▸ Fragment tekstu
▼

Po co panu Putinu użycie bomby atomowej przeciwko Polsce skoro są tańsze i przyjemniejsze sposoby. W dodatku nie wywołujące moralnego oburzenia świata czy innych "adekwatnych odpowiedzi".
Wystarczy mieć swojego człowieka od jakiegoś czasu na wrogim terytorium i dać mu się wykazać. Żeby było śmieszniej i okrutniej, kret wykazałby się za pieniądze wroga konkretnie za dywidendy z wrogiego przemysłu. Rozwalenie całej branży ciężkiej syntezy chemicznej (czy tego, co z niej zostało po latach "transformacji ustrojowej" patrz: Zakłady Chemiczne Oświęcim, Zakłady Chemiczne Chorzów, Zakłady Azotowe Kędzierzyn), zaopatrującej m.in rolnictwo na ziemiach polodowcowych w nawozy azotowe czy przemysł płyt drewnopodobnych w żywice z melaminy - surowca do produkcji szerokiej gamy produktów tzw. wykończeniówki budowlanej czy przemysłu meblarskiego - to czysta, tania robota. Kosztuje tyle, ile skorumpowanie pewnej ilości decydentów w przemyśle i polityce. Czyli w polskich warunkach bardzo niewiele. A na końcu winna ma być "sytuacja rynkowa".
Ten kret nie musi się pojawiać w granicach wrogiego państwa. Ma od lat przedstawicieli. I nie myślę o pełnomocnikach firm z rajów podatkowych na walnych zebraniach Grupy Azoty. To byłoby zbyt proste. Chociaż niewykluczone.
Ale przejdźmy do tzw. meritumu.
Po raz pierwszy w historii Zakładów Azotowych Puławy S.A. została na długi okres zatrzymana produkcja dwóch kluczowych instalacji: melaminy i kaprolaktamu. Instalacje te pracują nieprzerwanie (poza planowanymi remontami i krótkimi awariami) prawie od lat 50 czyli od połowy lat 70-tych XX w.
Ogłoszone przez władze spółki zamiary zwolnień masowych , głównie pracowników tych instalacji wskazują, iż celem ostatecznym jest ich zamknięcie.

▲

▸ Wycinek danych
▼

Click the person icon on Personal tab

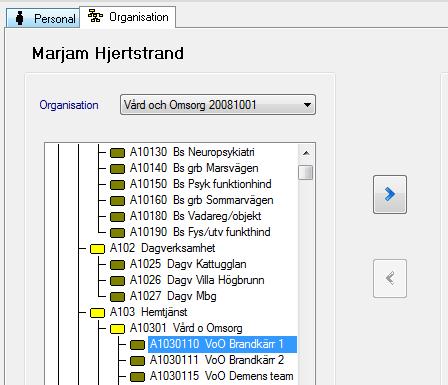[x=20, y=18]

▲

▸ Cel zadania
Przetłumacz na angielski to zdanie z tekstu o zakładach chemicznych: „Po raz pierwszy w historii Zakładów Azotowych Puławy S.A. została na długi okres zatrzymana produkcja dwóch kluczowych instalacji: melaminy i kaprolaktamu.” Materiał nie ma związku z tekstem.

▸ Wynik ćwiczenia
For the first time in the history of Zakłady Azotowe Puławy S.A., production at two key installations, melamine and caprolactam, has been halted for a long period.